__Document passage__
Edition 11/2002

Perhaps the Liability Tide is Turning

Recent Court Appeals

Is the fact that two recent court appeals went in favour of the defendants an indication that the courts are responding to the liability crisis with a more reasonable view of duty of care?

In Richmond Valley Council v Ethyl Lynda Standing [2002] NSWCA 359 (4th November 2002) the Plaintiff, Ethyl Standing, was injured when she tripped and fell on an irregular paved concrete surface in the vicinity of Casino High School that she had just visited.  The relevant surface was a junction between a footpath and a driveway.  The concrete surface contained cracks and holes of various sizes, and some differences in height between various portions.  The Plaintiff alleged that she tripped when her foot caught in a hole in a crack between portions of the concrete.  The Trial Judge found that the Council owed the plaintiff a duty of care to ensure that the pavement was in a safe condition, that that duty had been breached and judgment was entered for the Plaintiff in the sum of $68,376.50.  The Defendant Council sought leave to appeal against the finding of liability.

__Data supplied__
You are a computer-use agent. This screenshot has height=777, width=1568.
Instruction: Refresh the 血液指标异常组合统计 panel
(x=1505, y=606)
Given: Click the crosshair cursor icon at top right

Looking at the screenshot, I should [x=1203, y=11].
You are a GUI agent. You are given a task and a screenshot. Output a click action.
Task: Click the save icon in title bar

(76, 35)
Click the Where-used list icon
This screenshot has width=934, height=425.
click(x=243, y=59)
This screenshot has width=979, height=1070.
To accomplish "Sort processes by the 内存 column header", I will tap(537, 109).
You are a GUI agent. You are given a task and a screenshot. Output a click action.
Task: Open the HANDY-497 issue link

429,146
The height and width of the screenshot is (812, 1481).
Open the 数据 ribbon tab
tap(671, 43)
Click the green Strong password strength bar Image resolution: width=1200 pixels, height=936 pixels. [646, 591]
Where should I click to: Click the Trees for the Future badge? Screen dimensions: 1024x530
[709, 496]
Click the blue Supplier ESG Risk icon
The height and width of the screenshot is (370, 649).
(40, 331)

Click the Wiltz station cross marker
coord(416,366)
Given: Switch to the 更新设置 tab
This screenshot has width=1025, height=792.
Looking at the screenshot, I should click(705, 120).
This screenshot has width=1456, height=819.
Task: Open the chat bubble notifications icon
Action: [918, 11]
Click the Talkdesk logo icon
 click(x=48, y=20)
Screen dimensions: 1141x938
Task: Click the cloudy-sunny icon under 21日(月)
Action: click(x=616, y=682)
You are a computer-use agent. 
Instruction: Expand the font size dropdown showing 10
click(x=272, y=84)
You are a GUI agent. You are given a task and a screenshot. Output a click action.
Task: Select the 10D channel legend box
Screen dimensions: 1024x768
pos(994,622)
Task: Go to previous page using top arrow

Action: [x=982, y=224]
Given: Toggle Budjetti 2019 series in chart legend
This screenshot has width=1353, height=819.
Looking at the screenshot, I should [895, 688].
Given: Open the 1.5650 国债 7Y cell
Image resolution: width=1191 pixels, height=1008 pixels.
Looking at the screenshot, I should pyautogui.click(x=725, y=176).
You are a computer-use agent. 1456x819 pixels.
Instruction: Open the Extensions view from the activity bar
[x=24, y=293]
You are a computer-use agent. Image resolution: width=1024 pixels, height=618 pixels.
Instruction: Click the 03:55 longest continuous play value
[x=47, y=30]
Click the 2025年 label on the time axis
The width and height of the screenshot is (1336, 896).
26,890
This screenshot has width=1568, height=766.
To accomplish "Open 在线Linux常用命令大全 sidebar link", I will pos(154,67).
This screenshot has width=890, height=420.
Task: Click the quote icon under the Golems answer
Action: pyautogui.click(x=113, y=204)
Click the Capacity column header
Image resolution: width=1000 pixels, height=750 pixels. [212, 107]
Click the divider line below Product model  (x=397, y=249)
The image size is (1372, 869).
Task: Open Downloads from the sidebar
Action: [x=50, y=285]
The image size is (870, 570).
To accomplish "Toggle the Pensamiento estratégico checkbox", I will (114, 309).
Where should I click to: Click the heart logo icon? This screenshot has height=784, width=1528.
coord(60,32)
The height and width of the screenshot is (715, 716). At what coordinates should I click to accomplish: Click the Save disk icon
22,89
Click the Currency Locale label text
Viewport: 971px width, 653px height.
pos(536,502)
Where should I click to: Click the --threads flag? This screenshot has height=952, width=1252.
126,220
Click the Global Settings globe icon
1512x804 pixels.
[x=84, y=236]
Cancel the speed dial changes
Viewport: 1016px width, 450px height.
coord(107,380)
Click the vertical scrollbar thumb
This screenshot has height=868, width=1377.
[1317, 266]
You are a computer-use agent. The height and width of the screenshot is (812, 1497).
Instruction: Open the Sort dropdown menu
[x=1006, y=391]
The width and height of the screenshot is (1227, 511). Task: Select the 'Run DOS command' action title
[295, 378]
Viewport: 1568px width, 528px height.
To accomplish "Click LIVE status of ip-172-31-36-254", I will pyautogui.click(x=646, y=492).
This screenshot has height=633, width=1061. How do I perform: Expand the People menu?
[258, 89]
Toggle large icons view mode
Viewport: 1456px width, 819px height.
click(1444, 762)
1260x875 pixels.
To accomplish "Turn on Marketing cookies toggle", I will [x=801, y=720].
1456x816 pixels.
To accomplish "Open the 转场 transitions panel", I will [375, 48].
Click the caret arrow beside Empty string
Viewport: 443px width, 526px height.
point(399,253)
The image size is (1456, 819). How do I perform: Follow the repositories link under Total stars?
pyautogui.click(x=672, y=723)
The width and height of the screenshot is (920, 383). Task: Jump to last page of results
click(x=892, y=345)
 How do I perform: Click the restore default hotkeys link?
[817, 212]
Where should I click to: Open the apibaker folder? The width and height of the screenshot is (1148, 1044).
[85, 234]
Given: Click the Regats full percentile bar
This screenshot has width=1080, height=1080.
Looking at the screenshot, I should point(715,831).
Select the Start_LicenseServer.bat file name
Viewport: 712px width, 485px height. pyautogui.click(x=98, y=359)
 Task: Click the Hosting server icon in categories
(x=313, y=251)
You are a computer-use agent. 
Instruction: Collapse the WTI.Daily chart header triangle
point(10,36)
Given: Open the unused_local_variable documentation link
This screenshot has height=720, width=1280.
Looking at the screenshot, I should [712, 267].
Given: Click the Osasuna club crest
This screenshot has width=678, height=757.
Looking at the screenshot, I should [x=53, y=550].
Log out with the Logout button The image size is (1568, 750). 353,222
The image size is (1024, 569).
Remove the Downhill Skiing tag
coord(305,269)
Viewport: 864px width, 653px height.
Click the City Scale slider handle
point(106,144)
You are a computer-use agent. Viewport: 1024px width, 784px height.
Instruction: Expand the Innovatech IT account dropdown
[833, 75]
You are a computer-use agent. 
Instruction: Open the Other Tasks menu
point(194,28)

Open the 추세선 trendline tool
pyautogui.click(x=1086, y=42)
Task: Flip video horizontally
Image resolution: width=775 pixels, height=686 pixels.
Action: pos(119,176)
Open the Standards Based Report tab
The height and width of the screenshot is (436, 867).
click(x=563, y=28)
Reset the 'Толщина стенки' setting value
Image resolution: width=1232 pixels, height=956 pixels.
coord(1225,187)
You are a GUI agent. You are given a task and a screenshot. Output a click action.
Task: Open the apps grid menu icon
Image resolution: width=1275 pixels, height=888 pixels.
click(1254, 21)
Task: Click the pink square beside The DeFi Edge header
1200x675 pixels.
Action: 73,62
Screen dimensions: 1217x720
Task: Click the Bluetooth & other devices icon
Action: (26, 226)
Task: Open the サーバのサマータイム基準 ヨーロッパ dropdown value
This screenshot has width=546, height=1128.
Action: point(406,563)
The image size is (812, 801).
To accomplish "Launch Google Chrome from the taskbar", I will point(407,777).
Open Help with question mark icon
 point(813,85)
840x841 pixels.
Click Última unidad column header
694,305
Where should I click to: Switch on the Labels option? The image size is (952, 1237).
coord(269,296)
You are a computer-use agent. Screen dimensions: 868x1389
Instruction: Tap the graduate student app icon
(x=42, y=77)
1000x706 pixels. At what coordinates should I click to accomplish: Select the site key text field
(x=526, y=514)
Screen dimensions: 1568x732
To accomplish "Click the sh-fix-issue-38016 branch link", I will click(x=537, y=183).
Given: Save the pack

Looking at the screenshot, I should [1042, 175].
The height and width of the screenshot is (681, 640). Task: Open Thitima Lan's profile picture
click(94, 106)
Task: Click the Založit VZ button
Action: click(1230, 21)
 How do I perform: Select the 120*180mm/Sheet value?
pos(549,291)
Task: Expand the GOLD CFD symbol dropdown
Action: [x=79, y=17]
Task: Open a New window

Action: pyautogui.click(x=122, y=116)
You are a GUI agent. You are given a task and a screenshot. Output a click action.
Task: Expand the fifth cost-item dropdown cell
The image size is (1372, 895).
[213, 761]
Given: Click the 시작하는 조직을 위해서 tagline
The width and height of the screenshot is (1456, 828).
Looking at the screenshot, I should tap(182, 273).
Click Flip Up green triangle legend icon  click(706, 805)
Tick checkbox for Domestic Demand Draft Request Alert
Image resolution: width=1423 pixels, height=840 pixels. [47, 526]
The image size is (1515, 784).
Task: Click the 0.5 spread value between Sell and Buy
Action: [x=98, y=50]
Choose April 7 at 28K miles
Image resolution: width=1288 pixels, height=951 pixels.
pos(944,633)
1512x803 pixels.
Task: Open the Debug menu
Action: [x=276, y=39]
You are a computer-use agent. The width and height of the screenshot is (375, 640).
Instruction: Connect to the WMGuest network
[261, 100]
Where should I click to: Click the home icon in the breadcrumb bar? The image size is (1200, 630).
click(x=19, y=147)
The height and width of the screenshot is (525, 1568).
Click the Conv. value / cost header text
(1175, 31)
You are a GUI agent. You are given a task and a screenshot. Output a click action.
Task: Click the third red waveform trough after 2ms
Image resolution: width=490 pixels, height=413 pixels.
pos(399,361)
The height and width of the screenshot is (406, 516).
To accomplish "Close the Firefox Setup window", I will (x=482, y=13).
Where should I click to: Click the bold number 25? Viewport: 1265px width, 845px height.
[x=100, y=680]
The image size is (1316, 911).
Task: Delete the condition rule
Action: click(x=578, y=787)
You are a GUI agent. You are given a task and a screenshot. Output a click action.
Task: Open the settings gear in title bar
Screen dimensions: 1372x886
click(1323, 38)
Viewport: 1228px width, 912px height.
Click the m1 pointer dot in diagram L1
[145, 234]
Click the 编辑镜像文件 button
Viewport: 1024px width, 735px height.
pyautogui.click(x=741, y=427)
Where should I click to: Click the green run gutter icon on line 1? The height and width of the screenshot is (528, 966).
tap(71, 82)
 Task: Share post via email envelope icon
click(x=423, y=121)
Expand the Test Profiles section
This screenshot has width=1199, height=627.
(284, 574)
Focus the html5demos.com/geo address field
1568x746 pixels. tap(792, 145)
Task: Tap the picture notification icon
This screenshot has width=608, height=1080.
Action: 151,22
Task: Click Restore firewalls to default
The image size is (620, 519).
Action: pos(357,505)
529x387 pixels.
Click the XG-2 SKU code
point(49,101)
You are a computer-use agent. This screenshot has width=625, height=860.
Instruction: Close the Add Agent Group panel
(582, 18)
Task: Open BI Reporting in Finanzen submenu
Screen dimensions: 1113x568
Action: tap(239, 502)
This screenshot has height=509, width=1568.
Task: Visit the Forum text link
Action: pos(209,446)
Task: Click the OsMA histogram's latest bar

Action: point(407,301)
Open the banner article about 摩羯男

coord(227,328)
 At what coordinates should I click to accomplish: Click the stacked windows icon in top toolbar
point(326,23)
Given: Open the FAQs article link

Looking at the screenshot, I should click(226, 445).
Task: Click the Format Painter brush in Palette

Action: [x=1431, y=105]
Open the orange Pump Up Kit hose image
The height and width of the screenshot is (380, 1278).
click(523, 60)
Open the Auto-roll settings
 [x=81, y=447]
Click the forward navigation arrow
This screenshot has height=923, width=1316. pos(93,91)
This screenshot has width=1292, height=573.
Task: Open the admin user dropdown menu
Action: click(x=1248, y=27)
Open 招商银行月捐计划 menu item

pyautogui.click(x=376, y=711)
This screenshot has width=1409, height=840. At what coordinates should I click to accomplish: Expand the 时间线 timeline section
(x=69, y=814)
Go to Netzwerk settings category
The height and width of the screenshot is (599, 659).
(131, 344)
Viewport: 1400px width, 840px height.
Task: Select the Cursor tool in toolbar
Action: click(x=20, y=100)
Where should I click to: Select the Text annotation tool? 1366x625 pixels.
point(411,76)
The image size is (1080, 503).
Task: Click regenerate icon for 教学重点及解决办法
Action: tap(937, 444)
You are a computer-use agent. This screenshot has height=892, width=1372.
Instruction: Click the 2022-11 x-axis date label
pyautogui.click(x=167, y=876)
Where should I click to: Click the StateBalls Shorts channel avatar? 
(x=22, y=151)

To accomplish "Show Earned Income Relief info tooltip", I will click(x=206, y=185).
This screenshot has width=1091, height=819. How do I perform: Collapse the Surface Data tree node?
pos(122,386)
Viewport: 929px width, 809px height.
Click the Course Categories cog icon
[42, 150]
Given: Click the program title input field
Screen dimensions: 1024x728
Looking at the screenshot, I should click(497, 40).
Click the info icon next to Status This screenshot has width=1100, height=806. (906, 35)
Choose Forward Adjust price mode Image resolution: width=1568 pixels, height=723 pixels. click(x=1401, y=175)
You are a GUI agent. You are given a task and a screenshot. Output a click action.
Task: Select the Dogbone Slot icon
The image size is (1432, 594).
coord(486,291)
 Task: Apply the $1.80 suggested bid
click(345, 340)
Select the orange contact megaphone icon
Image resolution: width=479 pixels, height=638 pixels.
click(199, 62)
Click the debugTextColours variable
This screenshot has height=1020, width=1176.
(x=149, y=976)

__The tasks__
**a)** Convert the part of the entries that opens with the first line and closes with the line containing "Click the green Strong" into a Markdown table with the columns No. and Line. Number each row and leave out blank lines.
**b)** Carry on the article about recent liability appeals from the point where it stops.

__The replies__
**a)**
| No. | Line |
|---|---|
| 1 | You are a computer-use agent. This screenshot has height=777, width=1568. |
| 2 | Instruction: Refresh the 血液指标异常组合统计 panel |
| 3 | (x=1505, y=606) |
| 4 | Given: Click the crosshair cursor icon at top right |
| 5 | Looking at the screenshot, I should [x=1203, y=11]. |
| 6 | You are a GUI agent. You are given a task and a screenshot. Output a click action. |
| 7 | Task: Click the save icon in title bar |
| 8 | (76, 35) |
| 9 | Click the Where-used list icon |
| 10 | This screenshot has width=934, height=425. |
| 11 | click(x=243, y=59) |
| 12 | This screenshot has width=979, height=1070. |
| 13 | To accomplish "Sort processes by the 内存 column header", I will tap(537, 109). |
| 14 | You are a GUI agent. You are given a task and a screenshot. Output a click action. |
| 15 | Task: Open the HANDY-497 issue link |
| 16 | 429,146 |
| 17 | The height and width of the screenshot is (812, 1481). |
| 18 | Open the 数据 ribbon tab |
| 19 | tap(671, 43) |
| 20 | Click the green Strong password strength bar Image resolution: width=1200 pixels, height=936 pixels. [646, 591] |

**b)**
Held for the Defendant Council.

Whether the Defendant owed a duty of care to the Plaintiff depended on whether there was a reasonably foreseeable risk of harm to a pedestrian exercising reasonable care for her own safety.  The Court found that although there was a foreseeable risk of injury, it was not foreseeable risk of injury to a pedestrian using reasonable care for their own safety.  The conditions of the site were obvious and so typical of those commonly to be encountered in daily life that the Defendant was not under any duty to undertake inspections to identify them.  Even if the Defendant had become aware of the particular conditions of the site, it had no duty to alter them in view of their obviousness.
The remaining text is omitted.